| 早期の備えが功をなす営口港
文・写真=王焱
営口港は、かつて年間取り扱い貨物量が2000万トンにも満たない中小規模の港であったが、20世紀末以来、株式制の営口港務集団の成立に従い、歴史的にめざましい発展の道を進んでいる。2007年、営口港の年間取り扱い貨物量は、1.2億トンに、2008年には、1.5億トンに達している。また最も注目されるのは、2009年、金融危機のさなか、営口港の取り扱い貨物量が1.7億トンを突破したことである。
8月28日、営口港務集団の曹立斌・宣伝部長は、外文局の記者団に対し、営口港内では、国内貿易が多く占めるため、国際金融危機の影響は、総体的に比較的少ない。だが、金融危機の逆境のなか、退くことなく積極的に進み、巨大な成長を獲得しているのは、営口港務集団の指導者の周到な事前の備えによるものである、と述べた。
曹立斌部長は例をあげ、「去年の夏、高宝玉・集団総裁は、ある会議の席上、今年の夏は特別暑いので、冬は必ず酷寒である、と述べた。そして、関係部門に対策案を早めにとるよう要求し、防寒の体制を整え、砕氷船を早期に購入し、冬季が訪れる前に納品させました。冬季に入ると、寒流が襲いましたが、我々は事前の準備が功をなし、1月には、年初の好成績を納めました」と語る。
金融危機の「寒流」に対しても、営口港務集団は、事前の備えを欠かさず、早くも2008年の下半期には、集団の指導部は、国内外の経済体制の変化が営口港にもたらず困難と圧力をじゅうぶんに認識し、サービスのレベルアップを加速させる対策をとっていた。

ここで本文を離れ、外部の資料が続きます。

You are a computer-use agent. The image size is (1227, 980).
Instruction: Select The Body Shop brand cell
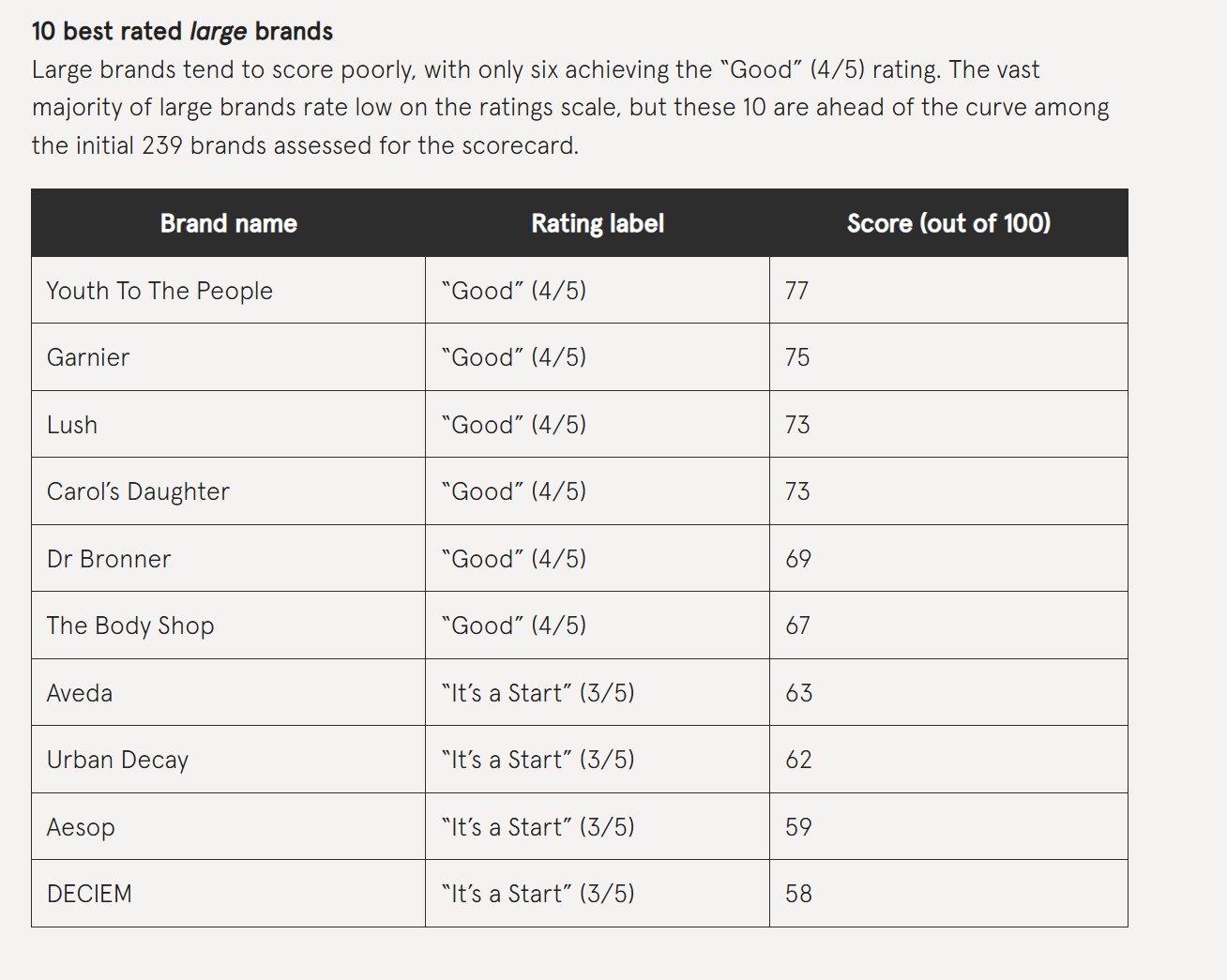tap(228, 626)
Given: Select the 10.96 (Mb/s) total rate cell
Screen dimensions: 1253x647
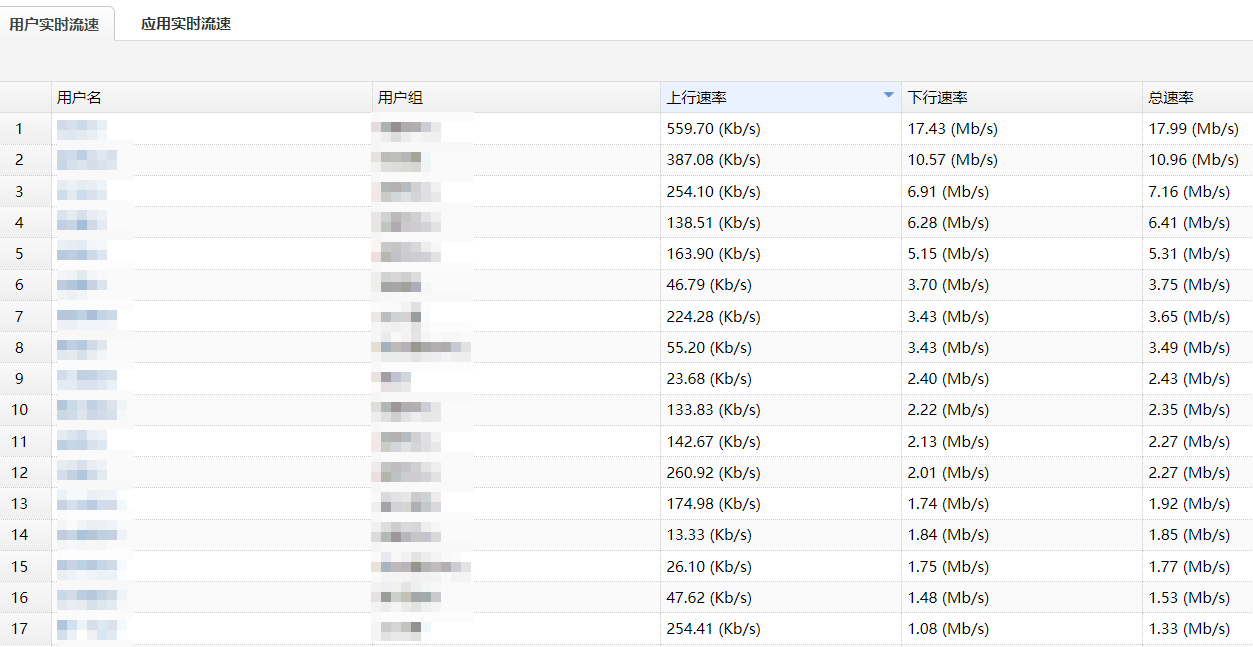Looking at the screenshot, I should pyautogui.click(x=1193, y=160).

「我々のサービスは、周到なものです。親切で、積極的、細やか、かつ先進的なものです。陸地の必要に応じて埠頭を建設します」と曹立斌部長は述べる。鉄鋼企業の需要に応じ、営口港では、20万トンクラスの鉱物埠頭と鋼材埠頭を建設した。また石油化学企業の必要に応じ、専門の石油製品埠頭を建設した。東北の老工業区基地では、商品の体積が大きく、重量が多大である特徴に応じて、起重能力が350トンとなる大埠頭を専門に建設した。海運の大型化の趨勢に伴い、20万トンの埠頭を建設しただけでなく、30万トンの埠頭の建設も始まっている。穀物や石炭などトランジット業務が必要な貨物については、倉庫と埠頭の設備をそれぞれ建設している。
そのほか、営口港務集団は、自身の地域における優勢をじゅうぶんに利用し、積極的に、通貿コンテナ、海路と鉄道の聨合サービスを推進し、東北の中央部からモンゴル共和国にいたる内陸地域までを自身の貨物の源としている。

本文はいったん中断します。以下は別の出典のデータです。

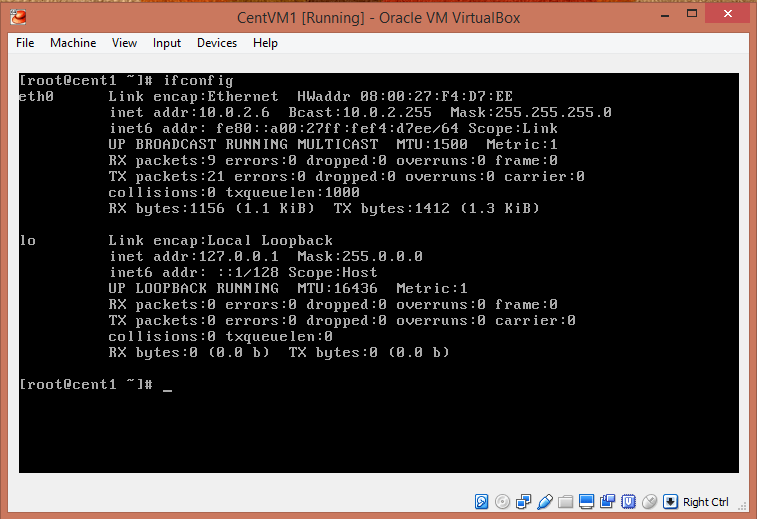The width and height of the screenshot is (757, 519).
Task: Open the File menu
Action: (x=25, y=43)
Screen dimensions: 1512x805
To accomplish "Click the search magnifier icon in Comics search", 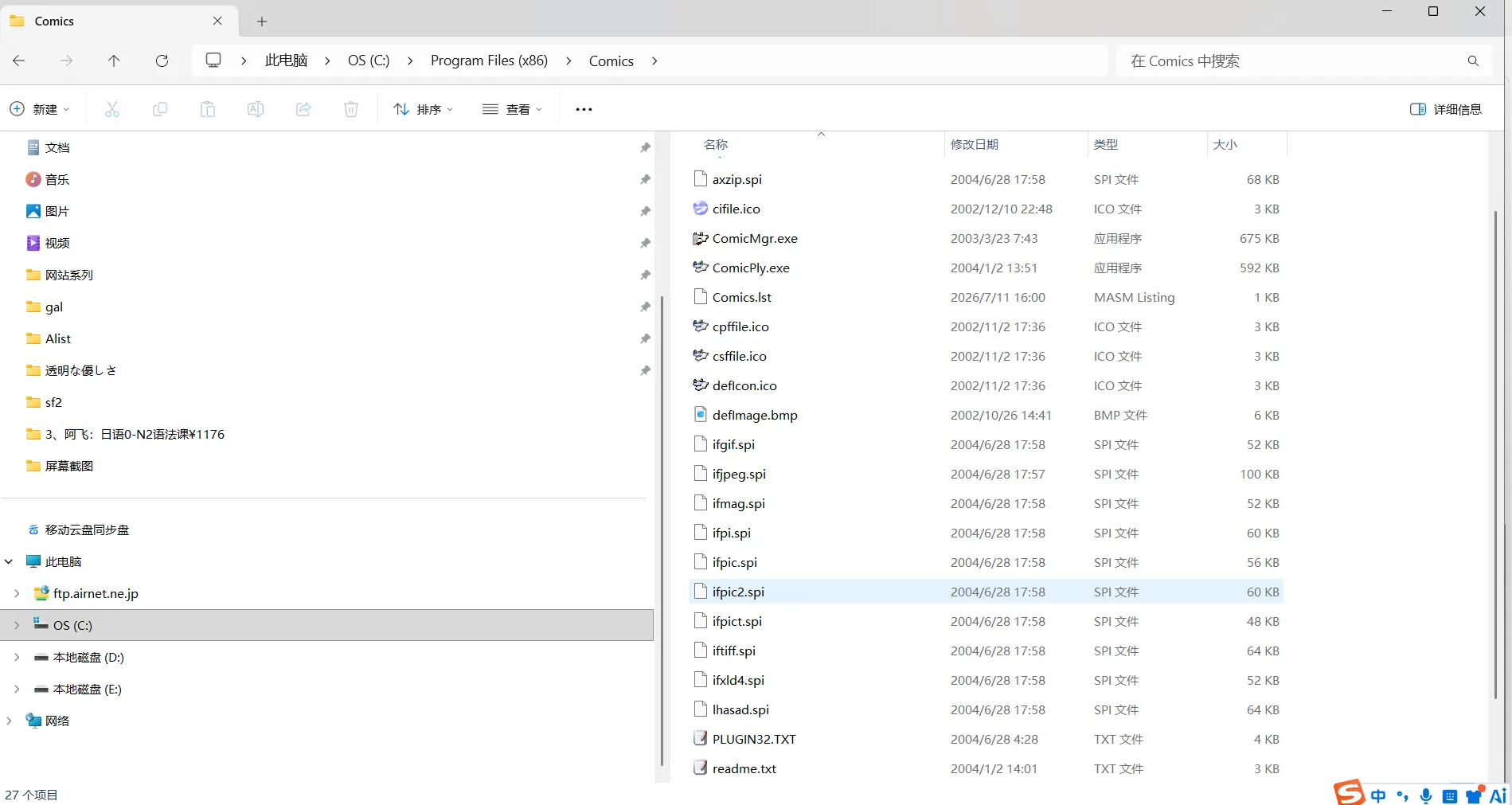I will pos(1473,61).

金融危機の「寒流」が訪れた時、営口港は華能、鞍鋼などの多くの国内大手企業と前後して戦略的パートナーシップを確立し、これらの大企業を経営管理に参画させ、相互補完を実現している。
曹立斌部長は、現在では、営口港の取り扱い貨物量は、以前として良好な成長の勢いのなかにあると語り、今年の取り扱い貨物量は、2億トンに達すると明かした。